Thursday, 17 December 2015: 16:30
307 (Moscone South)
Kristin S Vogfjord, Icelandic Meteorological Office, Reykjavik, Iceland
Abstract:
Bárðdarbunga volcano in Iceland had been showing signs of increasing microseismic activity for some years when in August 2014 the activity suddenly escalated. The seismicity, which had been confined NE of the caldera rim and in the fissure swarm NNE of the caldera, quickly spread south along the eastern rim and radially out of the SE corner of the caldera. At the outer margin of the central volcano the seismicity side-stepped and took a 90 degree turn towards NE and from there propagated 40 km in 12 days to Holuhraun, where an eruption started on the 14thday and continued for 5 months.

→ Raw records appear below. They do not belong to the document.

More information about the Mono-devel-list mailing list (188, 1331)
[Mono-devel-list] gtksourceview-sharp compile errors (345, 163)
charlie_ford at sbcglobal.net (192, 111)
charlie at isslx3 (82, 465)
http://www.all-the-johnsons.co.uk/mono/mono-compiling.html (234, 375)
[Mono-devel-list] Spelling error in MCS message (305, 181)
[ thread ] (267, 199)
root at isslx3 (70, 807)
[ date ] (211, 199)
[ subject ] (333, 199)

The seismicity was accompanied by several meters of spreading representing a rifting episode in the NE fissure swarm along a segmented dyke intrusion. The seismicity defines 8 main vertical dyke segments whose distinctively different orientations are controlled by the tensional stress regime of the region and by the overburden pressure (Sigmundsson et al., 2015; Heimisson et al., this conference). At the same time the caldera subsided by 60 m and over 70 M>5, very long-period events of complex mechanisms occurred at the southern and northern caldera rims.

Relative relocations and focal mechanisms of over 15 thousand microearthquakes are used to map details of the Bárðarbunga 2014-2015 episode, revealing (1) upwelling and pooling of magma under the southern end of the dyke, which may have played a critical role in enabling magma from Bárðarbunga to migrate into the dyke, (2) the lateral propagation of the dyke and its very detailed segmentation and (3) the fracture surfaces along the caldera rim extending from the near-surface down to several kilometers depth, defining a vertical plane along the southern rim, while at the northern margin the seismicity extends a few km outward from the rim, defining slightly outward dipping or northward stepping, segmented faulting surfaces. These surfaces may play a role in generating the complex mechanisms of the larger magnitude events.